---------- SOURCE DATA ----------
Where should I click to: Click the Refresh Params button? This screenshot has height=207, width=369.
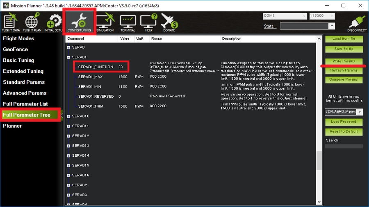point(344,70)
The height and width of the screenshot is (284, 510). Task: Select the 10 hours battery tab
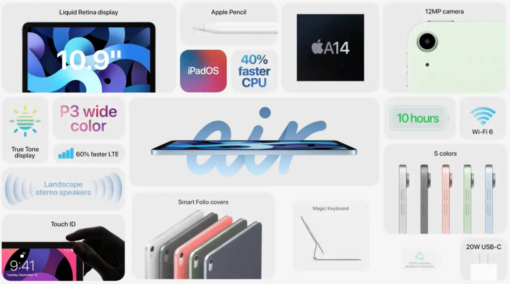pos(418,119)
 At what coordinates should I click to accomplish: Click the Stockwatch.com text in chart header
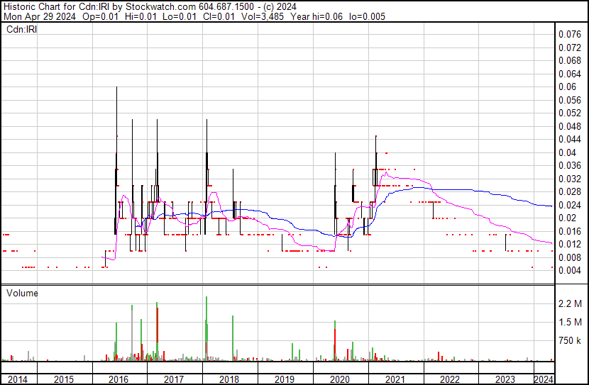[156, 6]
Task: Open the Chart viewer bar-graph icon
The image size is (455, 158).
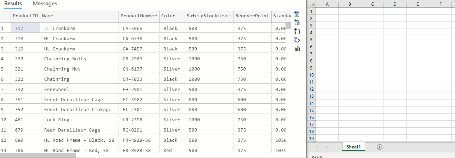Action: 297,48
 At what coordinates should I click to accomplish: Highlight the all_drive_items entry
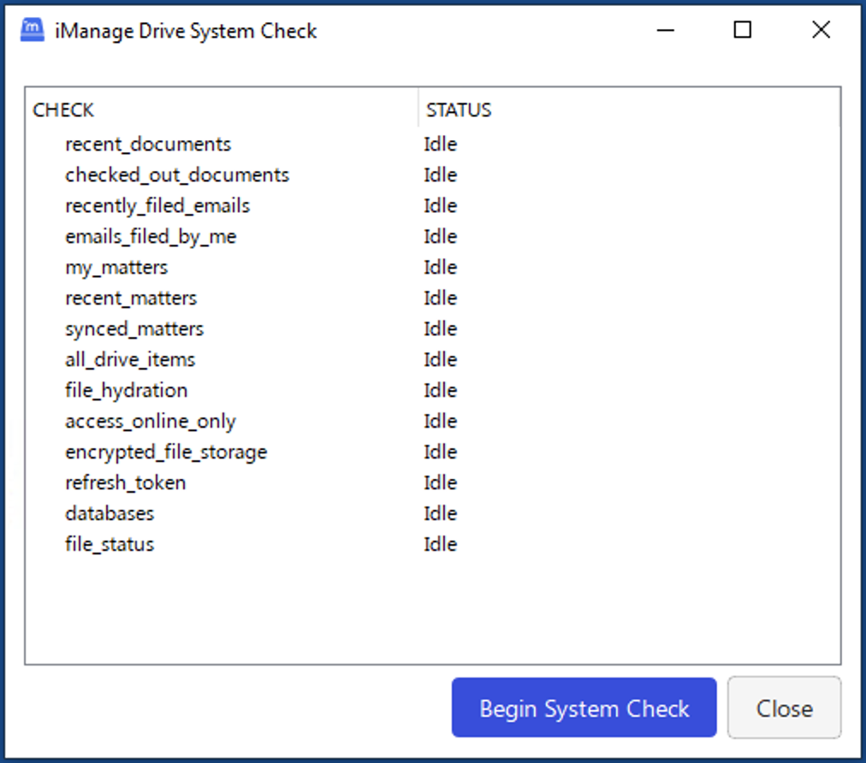click(130, 359)
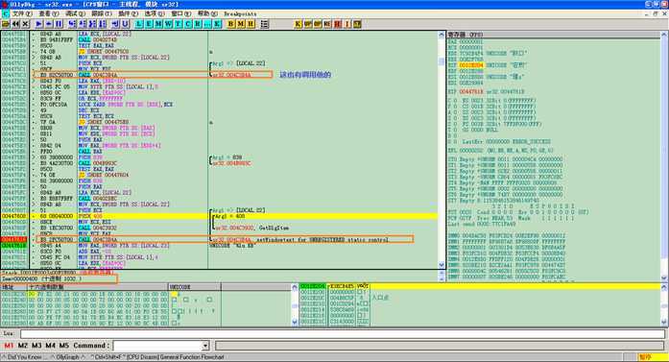Open the Breakpoints window via yellow B icon
The width and height of the screenshot is (669, 362).
[x=230, y=24]
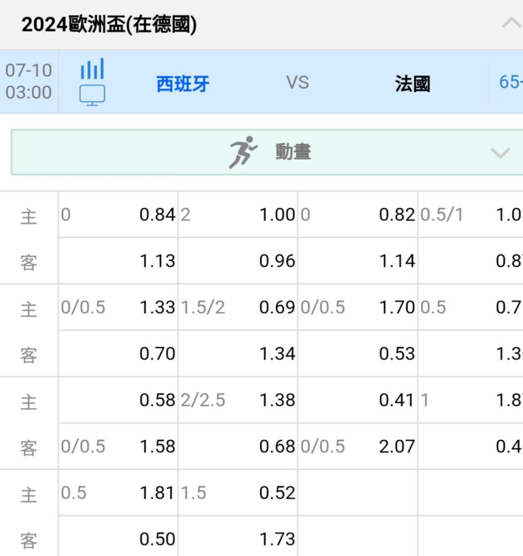Select under odds 0.96
The width and height of the screenshot is (523, 556).
pyautogui.click(x=277, y=261)
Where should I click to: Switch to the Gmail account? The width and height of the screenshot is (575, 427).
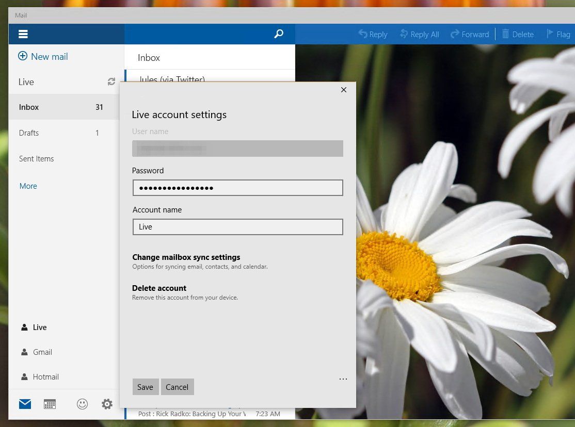pos(42,352)
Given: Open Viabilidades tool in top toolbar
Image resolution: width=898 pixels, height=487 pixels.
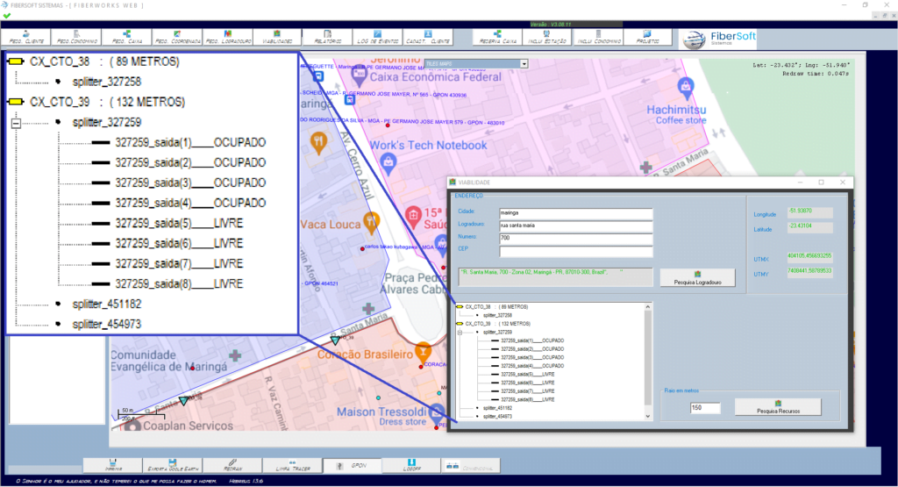Looking at the screenshot, I should (277, 38).
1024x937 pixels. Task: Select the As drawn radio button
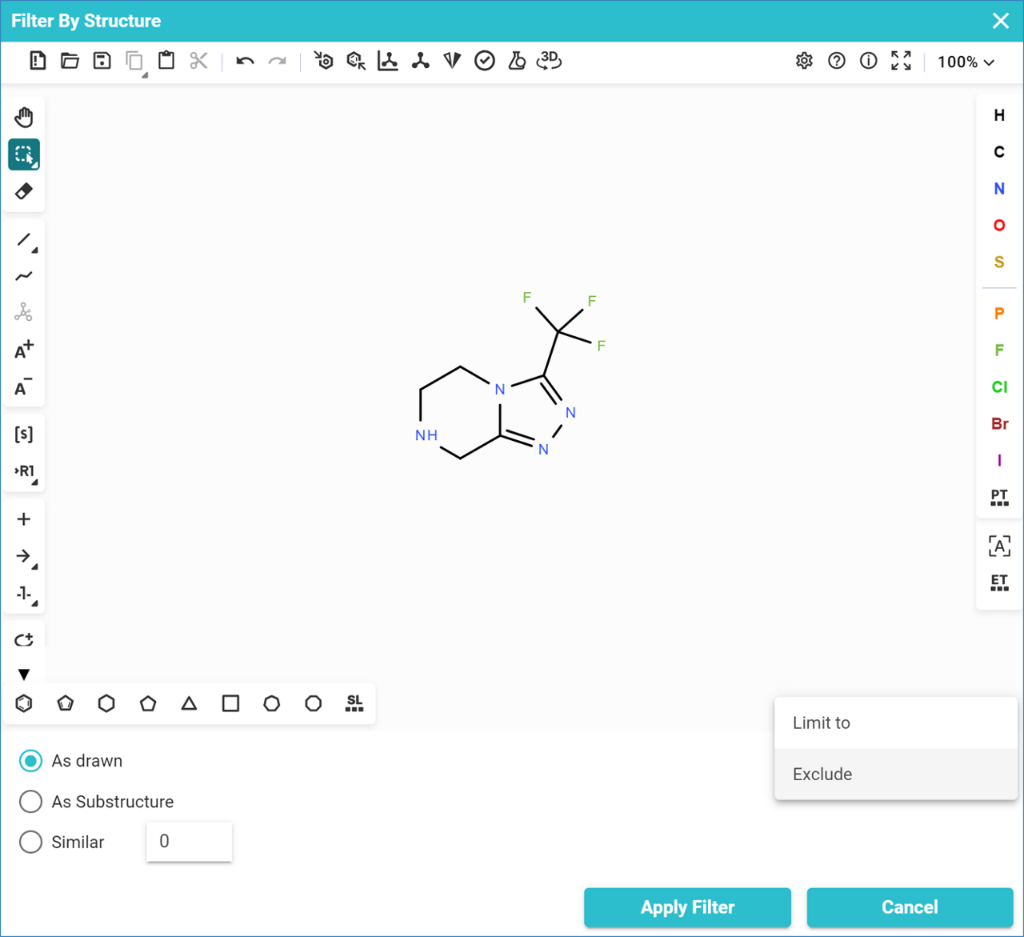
----------
Skip all pictures. Copy exactly the lines from the one containing "The height and" through the end of the records, both ends included.

The height and width of the screenshot is (284, 510). Task: Select the 10 hours battery tab
pos(418,119)
 At what coordinates should I click to accomplish: Click the Stockwatch.com text in chart header
[156, 6]
Task: Open the Chart viewer bar-graph icon
The image size is (455, 158).
Action: 297,48
 At what coordinates should I click to accomplish: Highlight the all_drive_items entry
click(130, 359)
Open the Breakpoints window via yellow B icon
The width and height of the screenshot is (669, 362).
[x=230, y=24]
Select under odds 0.96
The width and height of the screenshot is (523, 556).
pyautogui.click(x=277, y=261)
Where should I click to: Switch to the Gmail account? The width and height of the screenshot is (575, 427).
pos(42,352)
Given: Open Viabilidades tool in top toolbar
Image resolution: width=898 pixels, height=487 pixels.
Looking at the screenshot, I should (277, 38).
1024x937 pixels. Task: Select the As drawn radio button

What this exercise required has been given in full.